Requirement: Here is a listing. Write it all out again exactly, but not its pictures.

[Record set]

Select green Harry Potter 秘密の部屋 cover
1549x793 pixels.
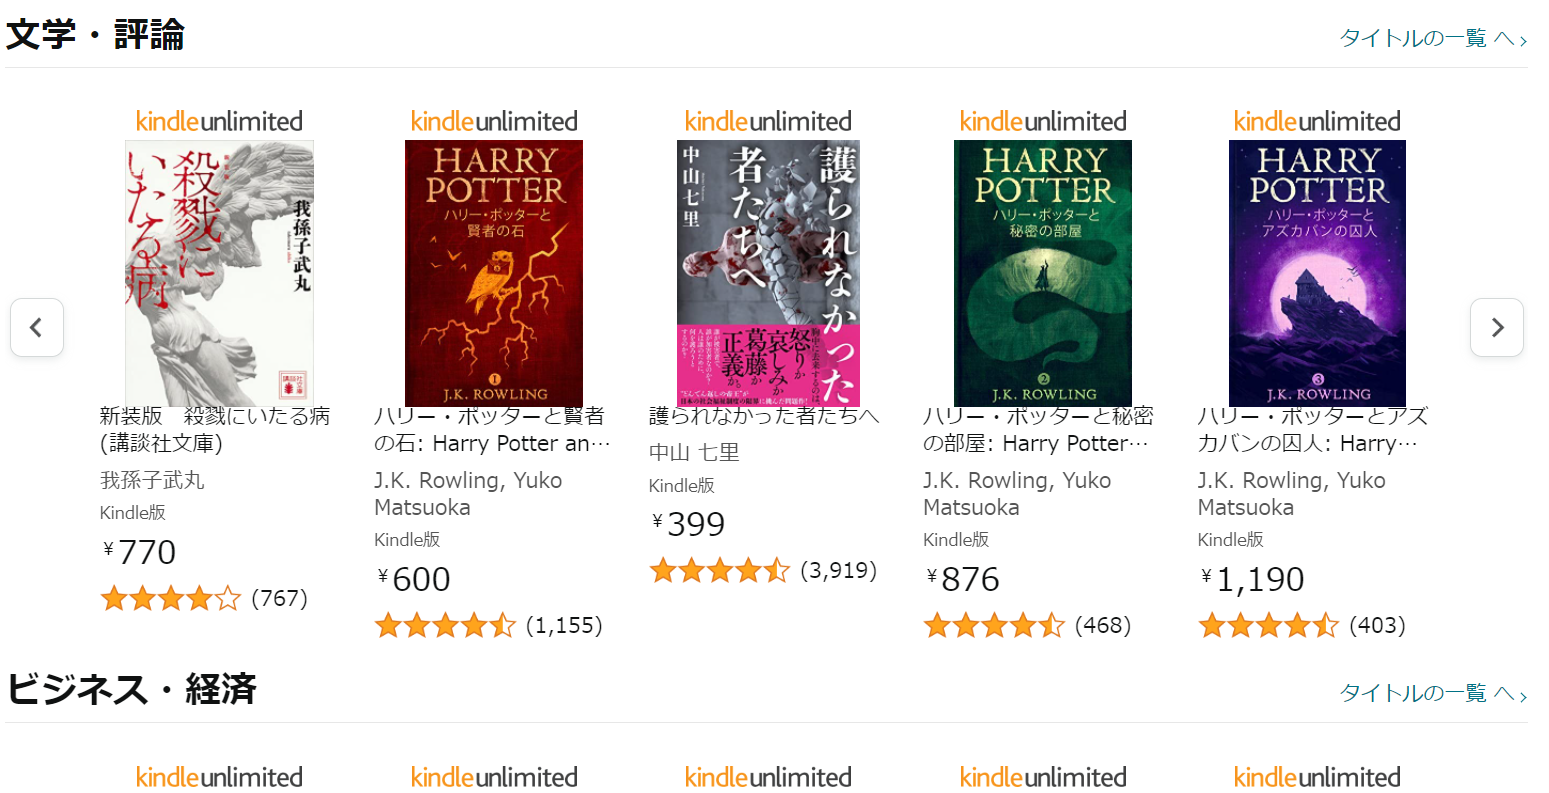(1043, 273)
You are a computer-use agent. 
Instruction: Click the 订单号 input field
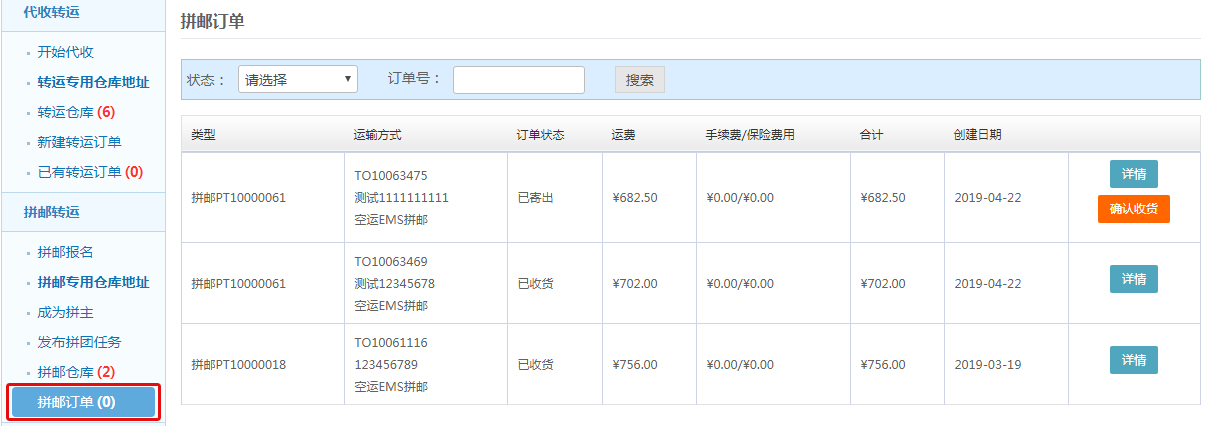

[/Record set]

Worked solution:
Select green Harry Potter 秘密の部屋 cover
1549x793 pixels.
(1043, 273)
You are a computer-use agent. 
Instruction: Click the 订单号 input field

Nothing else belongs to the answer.